The Acid Dissociation Constant

To understand the acid dissociation constant, it is first important to understand the equilibrium equation for acid dissocation. Like all equilibria, an acid dissociation will have a particular equilibrium constant that will determine the extent of the reaction (whether it lies to the left or right of the equation). An example of an acid in equilibrium can be seen in .

Acetic Acid Dissociation

A ball-and-stick model of the dissociation of acetic acid to acetate. A water molecule is protonated to form a hydronium ion in the process. The acidic proton that is transferred from acetic acid to water is labelled in green.

As the equilibrium constant approaches zero, the reaction tends to form 100 percent reactants. As the equilibrium constant approaches infinity, the reaction tends to form 100 percent products. The equilibrium constant K = 1 states that there will be 50 percent products and 50 percent reactants.

$K = \frac{[H_{3}O^{+}][A^{-}]}{[H_{2}O][HA]}$

Because the equilibrium constant is used for calculating the concentrations of weak acids, very little water actually reacts relative to the total concentration. The concentration of water during the reaction is, therefore, a constant, and can be excluded from the expression for K. This gives rise to a special equilibrium constant known as theacid dissociation constant, K_a. It is simply K multiplied by the concentration of water.

$K_a = K[H_2O] = \frac{([H_3O^+][A^-])}{[HA]}$

K_a is a quantitative measure of the strength of an acid in solution. It is the equilibrium constant for a chemical reaction known as dissociation in the context of acid-base reactions. Due to the many orders of magnitude spanned by K_a values, a logarithmic measure of the acid dissociation constant is more commonly used in practice. The logarithmic constant, pK_a, which is equal to −log₁₀ (K_a), is sometimes incorrectly referred to as an acid dissociation constant as well.
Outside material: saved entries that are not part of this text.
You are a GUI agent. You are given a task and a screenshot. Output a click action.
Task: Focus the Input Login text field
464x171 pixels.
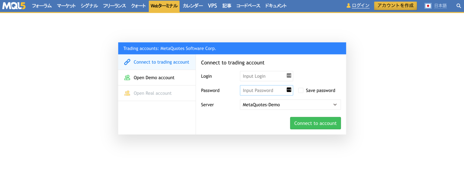pos(263,76)
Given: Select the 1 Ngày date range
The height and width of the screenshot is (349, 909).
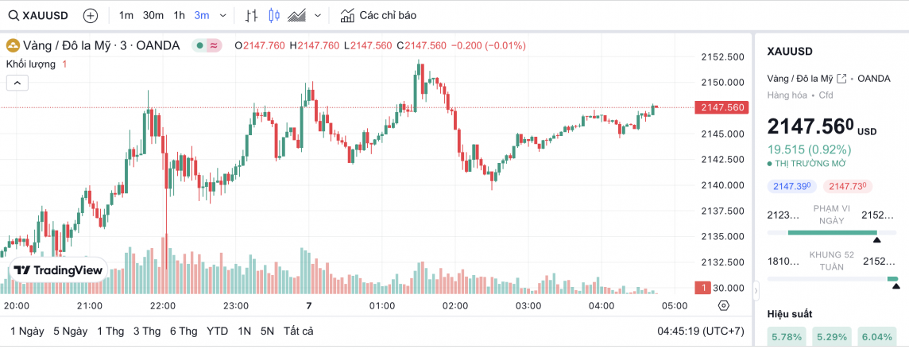Looking at the screenshot, I should tap(27, 331).
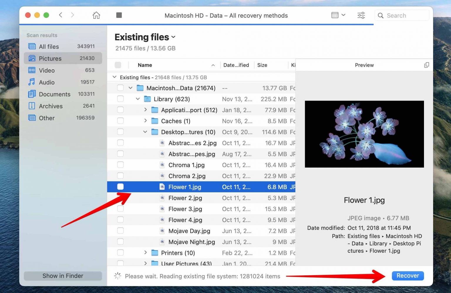451x293 pixels.
Task: Stop the current scan with the square button
Action: (119, 15)
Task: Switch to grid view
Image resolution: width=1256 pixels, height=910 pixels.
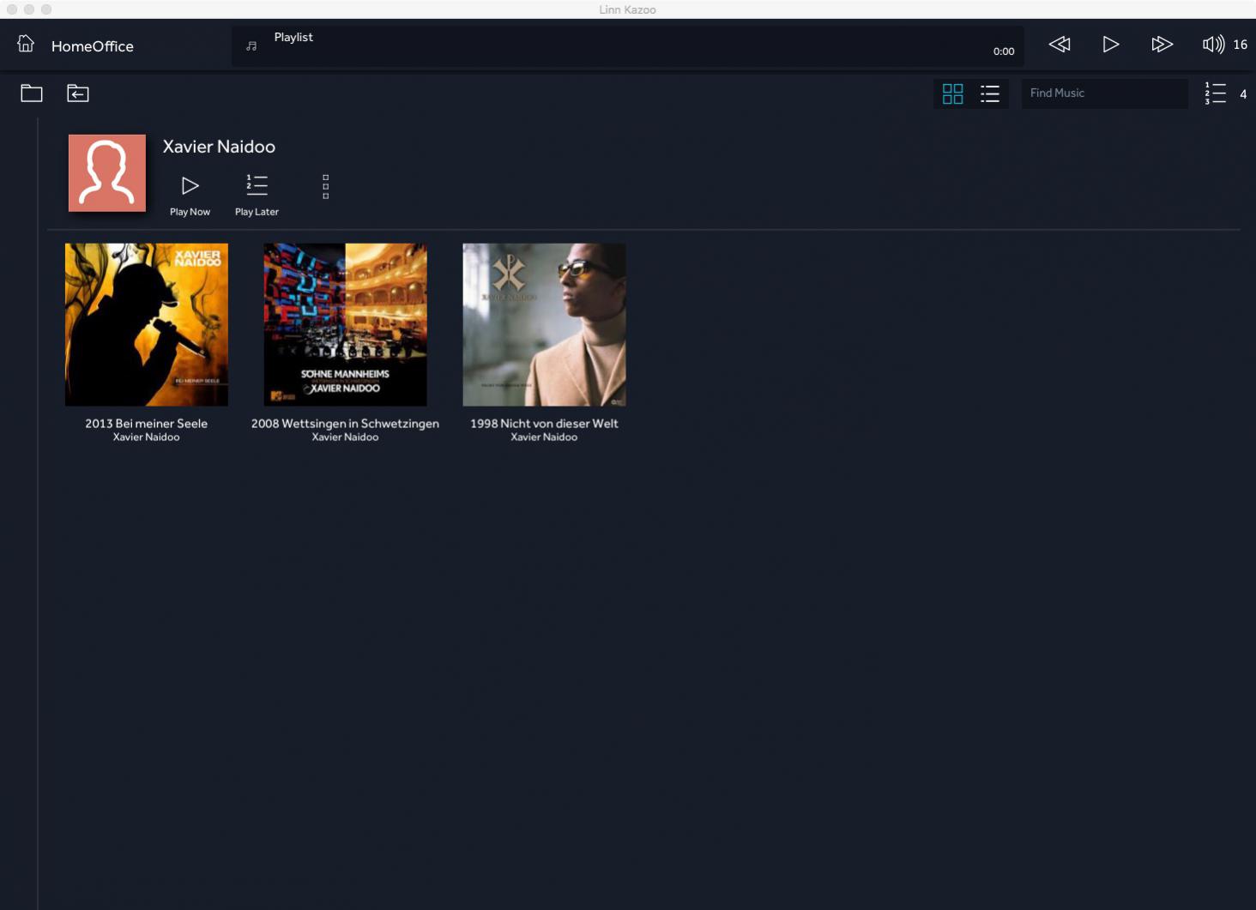Action: 952,93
Smaller K_a values yield larger pK_a values. Therefore, the larger the value of pK_a, the smaller the extent of dissociation. A weak acid has a pK_a value in the approximate range of -2 to 12 in water. Acids with a pK_a value of less than about -2 are said to be strong acids; a strong acid is almost completely dissociated in aqueous solution, to the extent that the concentration of the undissociated acid becomes undetectable, which makes experimental calculations difficult. pK_a values for strong acids can, however, be estimated by theoretical means or by extrapolating from measurements in non-aqueous solvents in which the dissociation constant is smaller, such as acetonitrile and dimethylsulfoxide.

Importance of Acid Dissociation Constants

A knowledge of pK_a values is important for the quantitative evaluation of systems involving acid-base equilibria in solution. Many applications exist in biochemistry. For example, the pK_a values of proteins and amino acid side chains are important for the activity of enzymes and the stability of proteins.

An understanding of K_a is also essential for working with buffers; the design of these solutions depends on a knowledge of the pK_a values of their components. Buffers are used whenever there is a need to fix the pH of a solution at a particular value. Buffering is an essential part of in-vitro biochemical studies and acid-base physiology and plays a key role in analytical chemistry. Compared with an aqueous solution, the pH of a buffer solution is relatively insensitive to the addition of a small amount of strong acid or strong base.

Another important application of K_a is with pH indicators. A pH indicator is a weak acid or weak base that changes color in the transition pH range, which is approximately pK_a ± 1. A universal indicator to test any pH would require a mixture of indicators whose adjacent pK_a values differ by about two, so that their transition pH ranges just overlap.